WORK TO BE COMPLETED
Once you find a line containing the word "joins" in the entries below, copy it.

PROVIDED RECORDS
----------

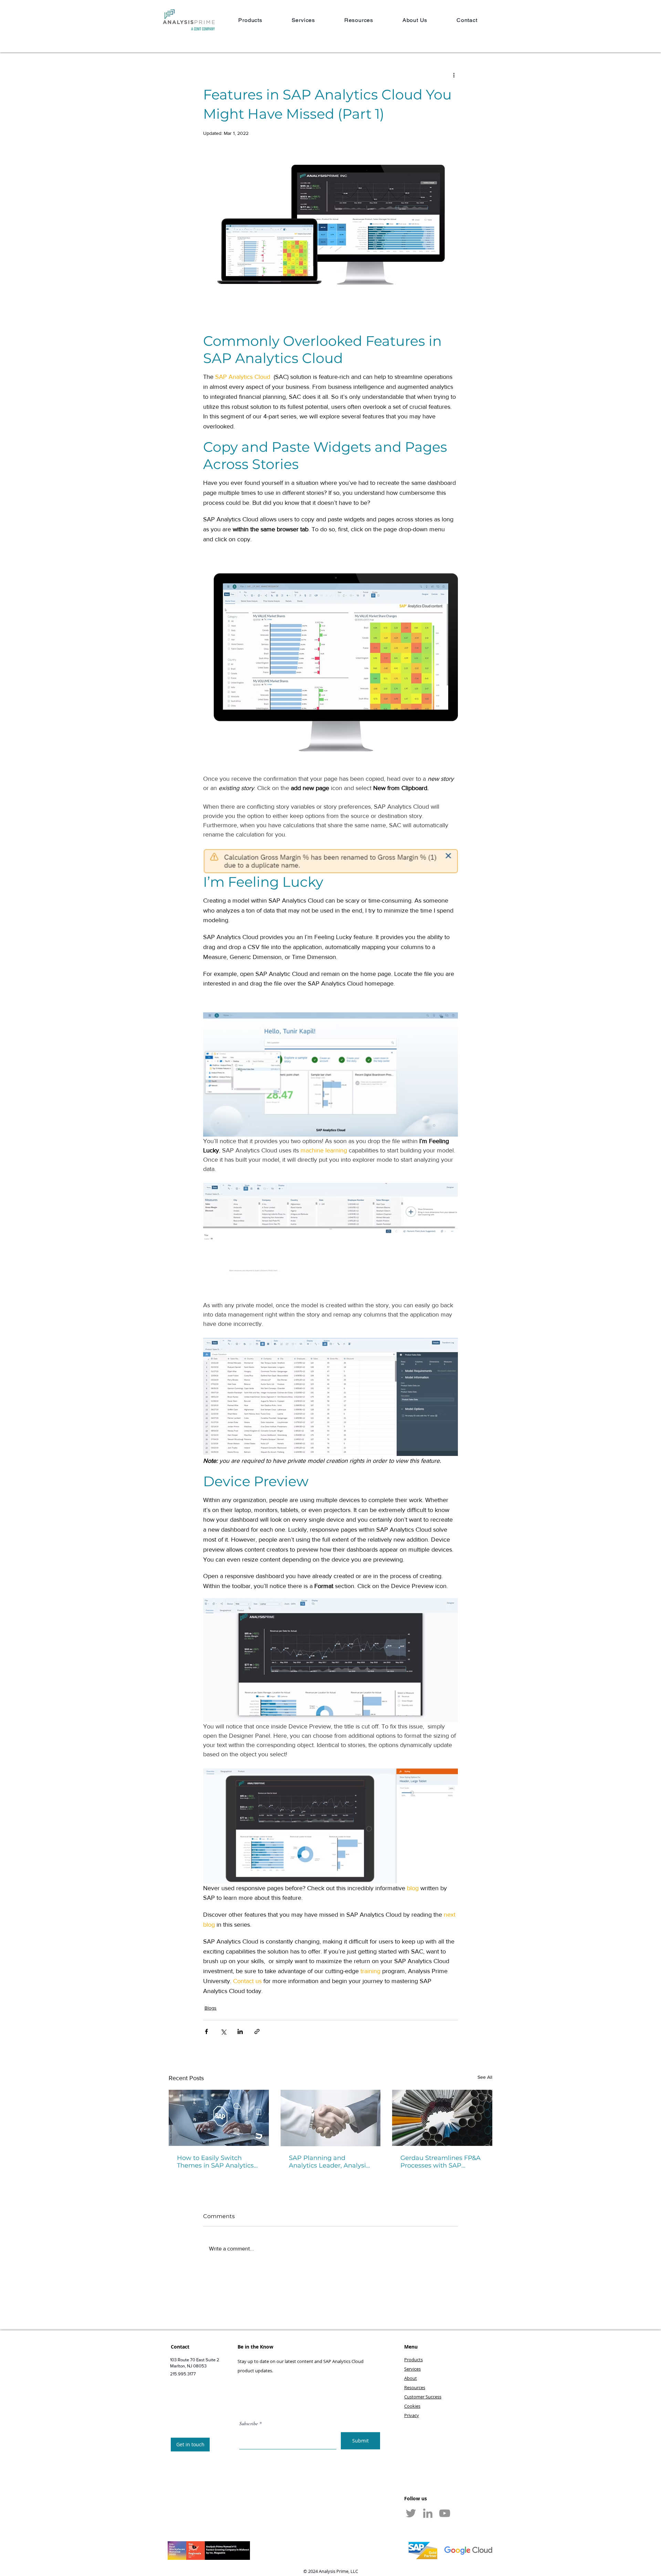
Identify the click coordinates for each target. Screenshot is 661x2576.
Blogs (210, 2008)
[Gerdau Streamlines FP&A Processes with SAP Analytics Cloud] (442, 2118)
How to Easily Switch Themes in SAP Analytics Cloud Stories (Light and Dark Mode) (215, 2161)
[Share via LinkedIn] (240, 2031)
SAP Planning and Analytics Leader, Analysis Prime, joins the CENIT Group (329, 2161)
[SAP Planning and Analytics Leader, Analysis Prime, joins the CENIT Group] (331, 2118)
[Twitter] (411, 2513)
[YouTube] (444, 2513)
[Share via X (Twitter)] (223, 2031)
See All (485, 2077)
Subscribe (248, 2423)
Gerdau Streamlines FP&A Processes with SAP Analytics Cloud (440, 2161)
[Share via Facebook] (206, 2031)
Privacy (411, 2415)
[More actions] (454, 75)
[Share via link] (257, 2031)
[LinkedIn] (427, 2513)
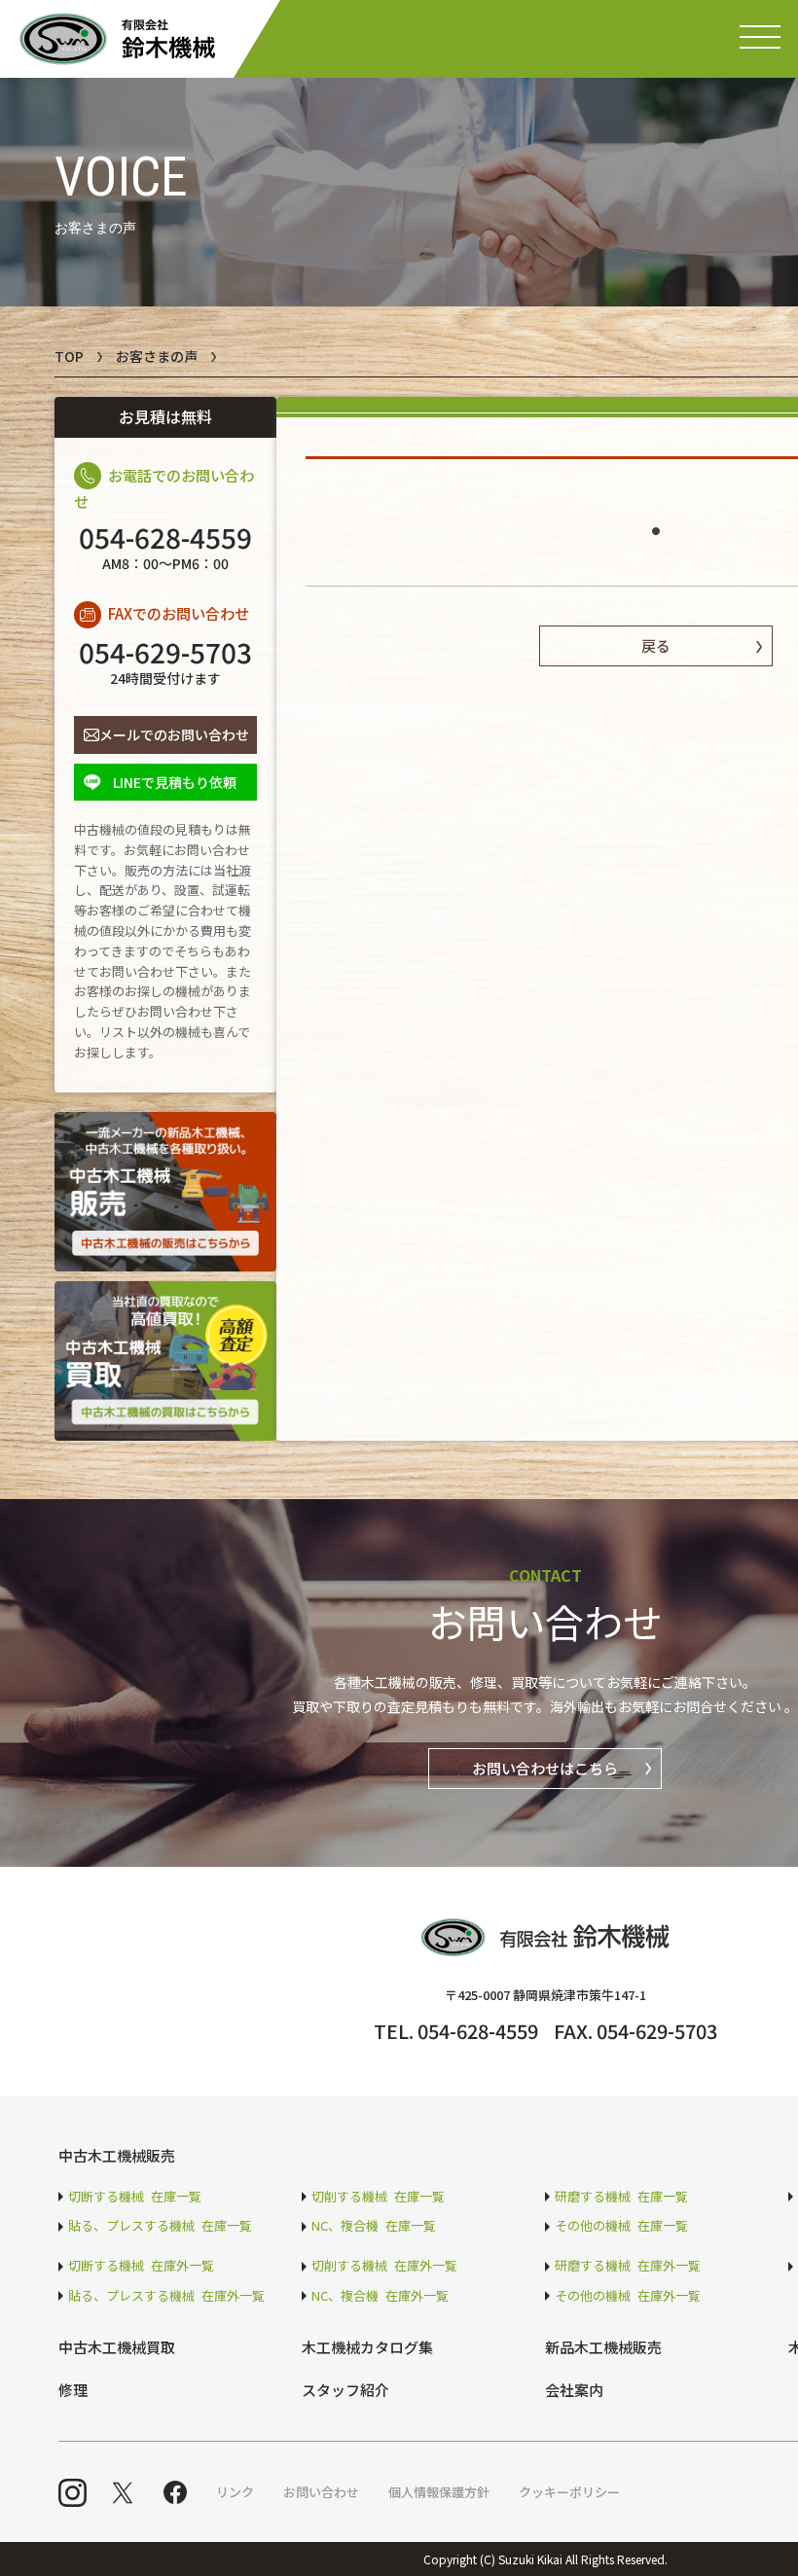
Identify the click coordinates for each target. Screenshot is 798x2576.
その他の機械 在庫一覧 (621, 2225)
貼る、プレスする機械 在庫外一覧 (166, 2295)
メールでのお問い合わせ (174, 734)
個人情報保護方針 (439, 2492)
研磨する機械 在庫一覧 (621, 2196)
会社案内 (574, 2389)
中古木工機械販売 (116, 2155)
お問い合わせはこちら (545, 1768)
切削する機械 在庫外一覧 (384, 2265)
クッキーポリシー (569, 2492)
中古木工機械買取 (116, 2347)
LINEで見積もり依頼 (174, 782)
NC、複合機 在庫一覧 (373, 2225)
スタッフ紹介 (345, 2389)
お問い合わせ (321, 2492)
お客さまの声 (157, 356)
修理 (73, 2389)
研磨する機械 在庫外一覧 (628, 2265)
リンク (235, 2492)
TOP (69, 356)
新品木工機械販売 (603, 2347)
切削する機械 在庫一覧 (378, 2196)
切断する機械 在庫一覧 (134, 2196)
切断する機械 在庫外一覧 (141, 2265)
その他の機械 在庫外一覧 (628, 2295)
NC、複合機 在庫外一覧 (380, 2295)
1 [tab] (656, 522)
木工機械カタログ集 (367, 2347)
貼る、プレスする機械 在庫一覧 (160, 2225)
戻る (656, 645)
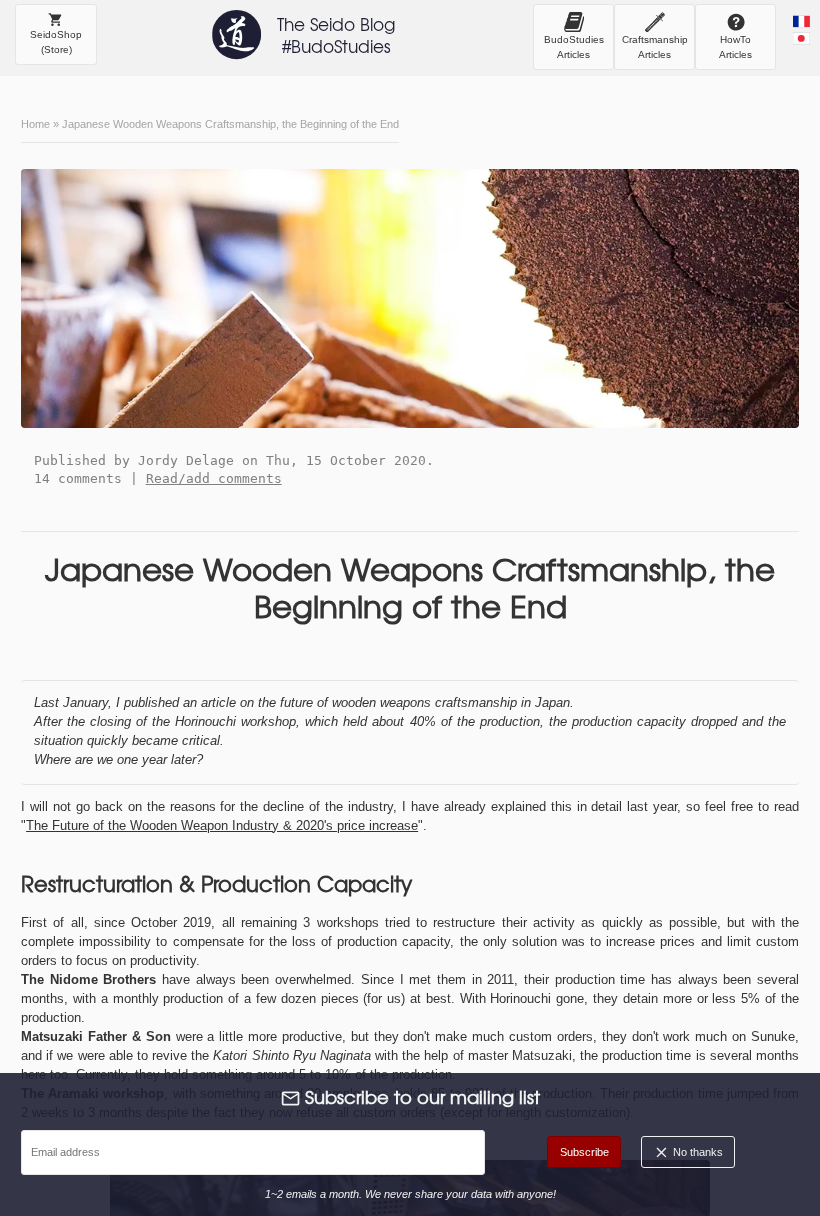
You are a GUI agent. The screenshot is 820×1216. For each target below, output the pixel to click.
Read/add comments (214, 478)
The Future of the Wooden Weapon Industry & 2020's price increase (222, 826)
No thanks (696, 1152)
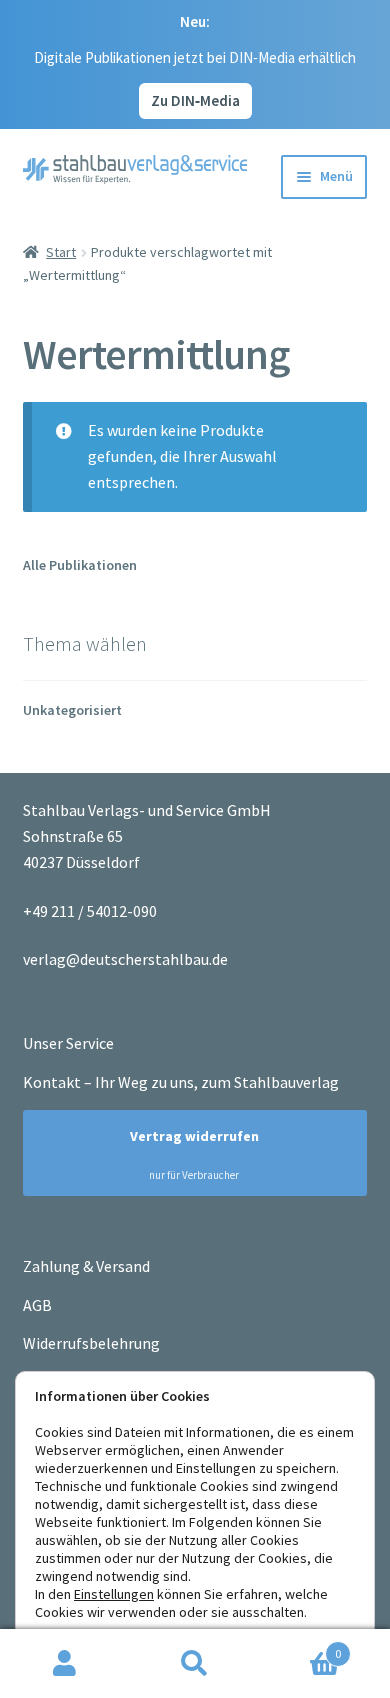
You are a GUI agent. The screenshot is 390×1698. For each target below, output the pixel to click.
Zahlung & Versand (86, 1266)
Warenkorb (300, 1646)
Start (61, 252)
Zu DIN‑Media (195, 100)
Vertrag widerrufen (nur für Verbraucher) (185, 1154)
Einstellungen (114, 1594)
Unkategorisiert (72, 710)
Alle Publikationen (80, 565)
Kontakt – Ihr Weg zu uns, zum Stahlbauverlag (181, 1082)
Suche (195, 1664)
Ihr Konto (65, 1664)
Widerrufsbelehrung (91, 1343)
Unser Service (68, 1043)
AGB (37, 1305)
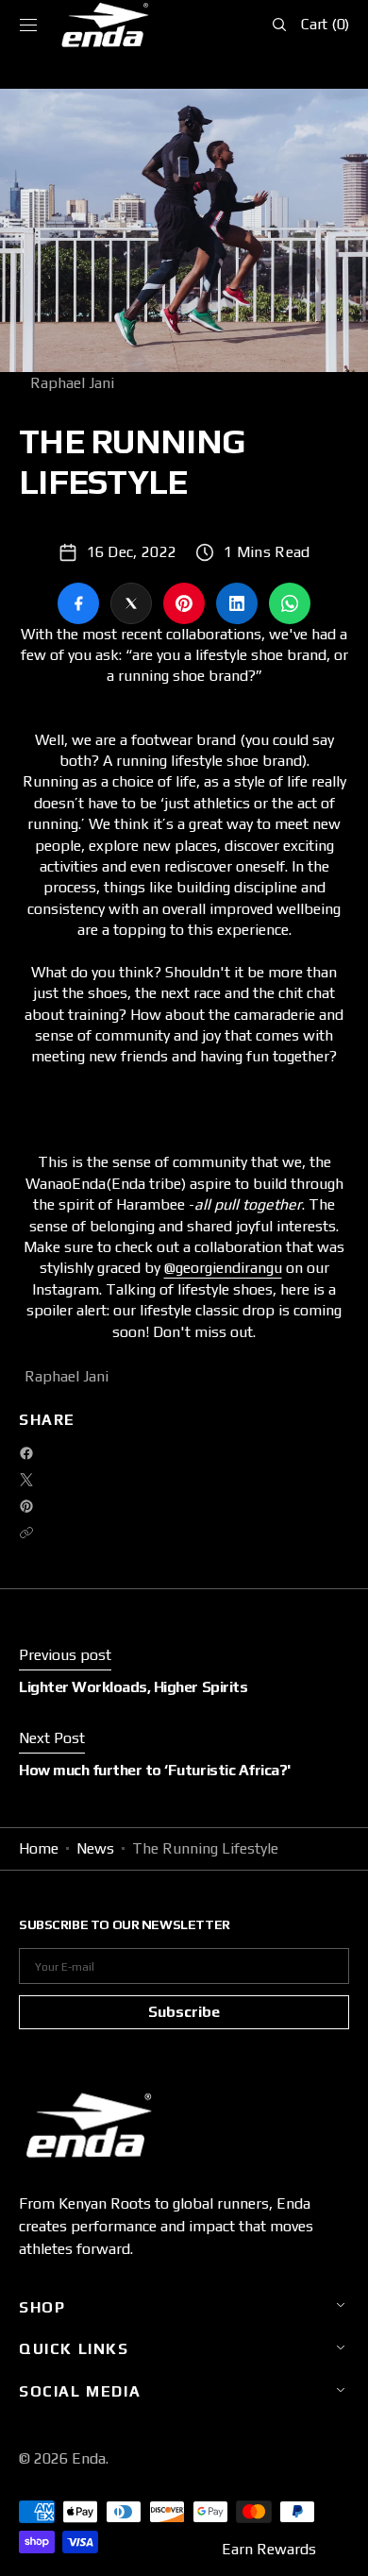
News (95, 1848)
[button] (28, 24)
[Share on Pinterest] (184, 603)
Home (39, 1848)
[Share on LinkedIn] (237, 603)
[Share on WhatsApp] (289, 603)
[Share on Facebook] (78, 603)
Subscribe (184, 2012)
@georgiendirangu (223, 1268)
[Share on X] (131, 603)
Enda (89, 2458)
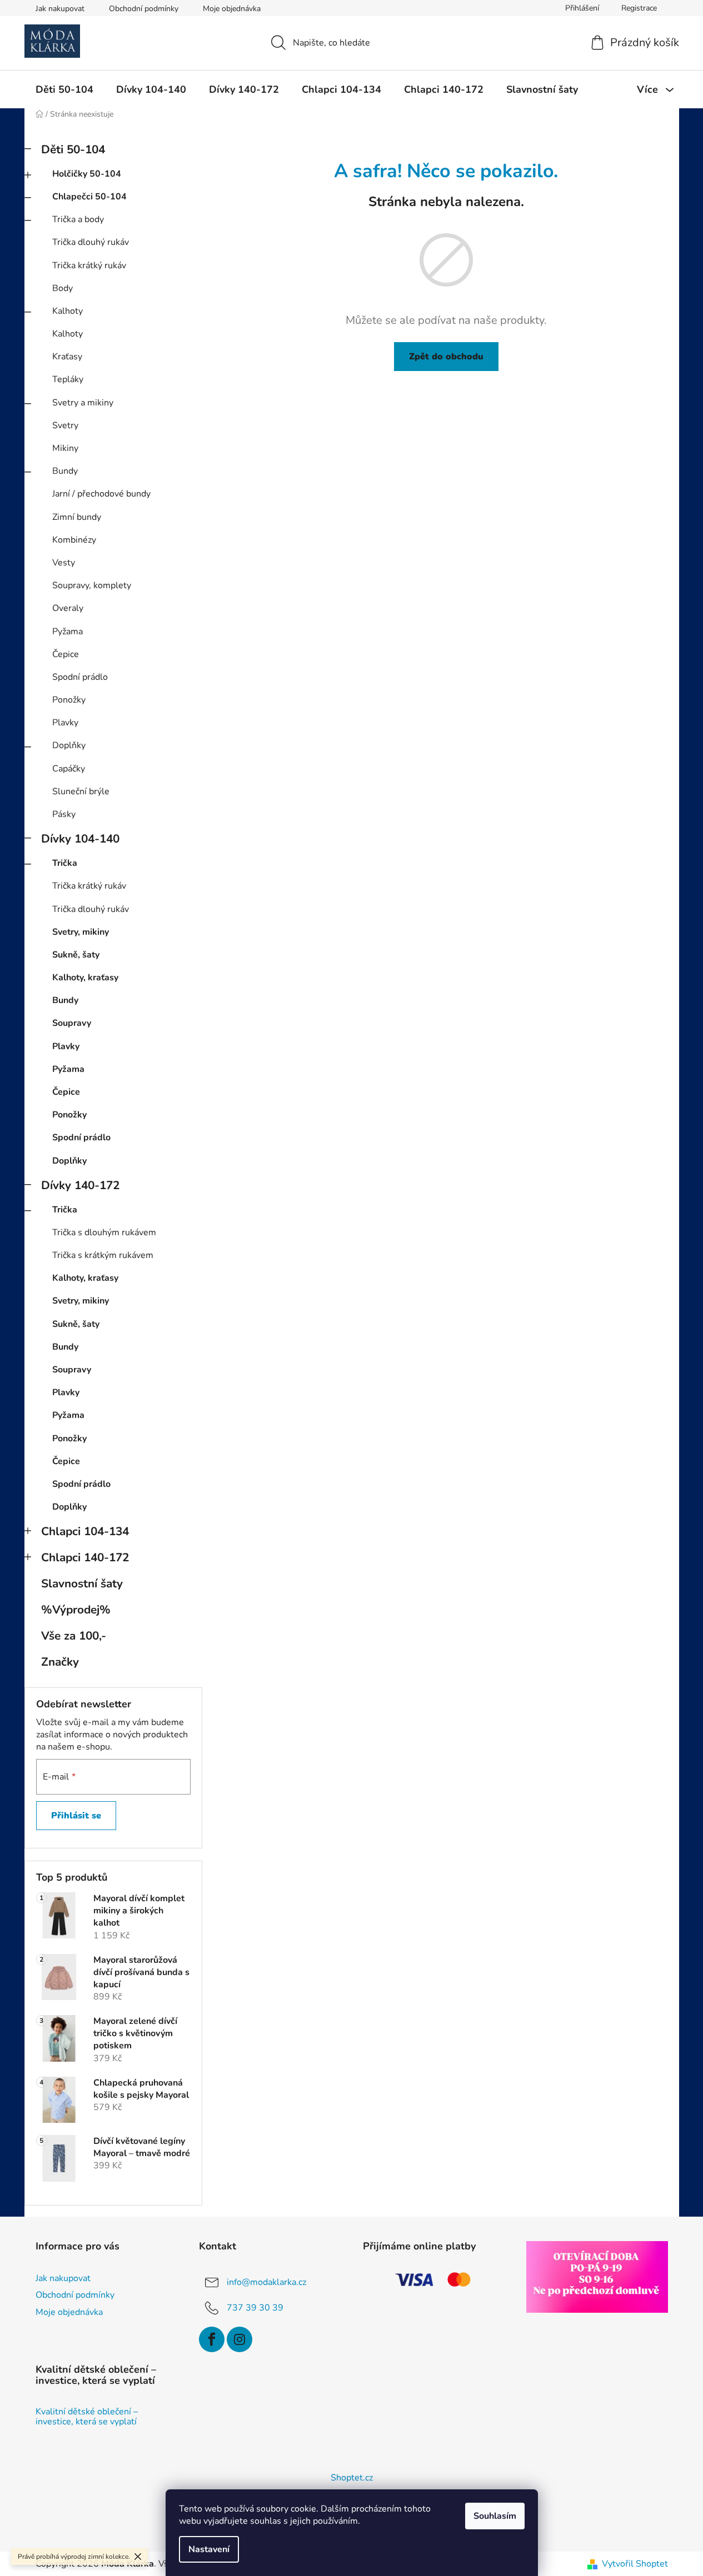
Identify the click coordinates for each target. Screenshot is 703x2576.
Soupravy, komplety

----------

RESPONSE FOR THIS EXERCISE
SAP Planning and Analytics Leader, Analysis Prime, joins the CENIT Group (329, 2161)
[SAP Planning and Analytics Leader, Analysis Prime, joins the CENIT Group] (331, 2118)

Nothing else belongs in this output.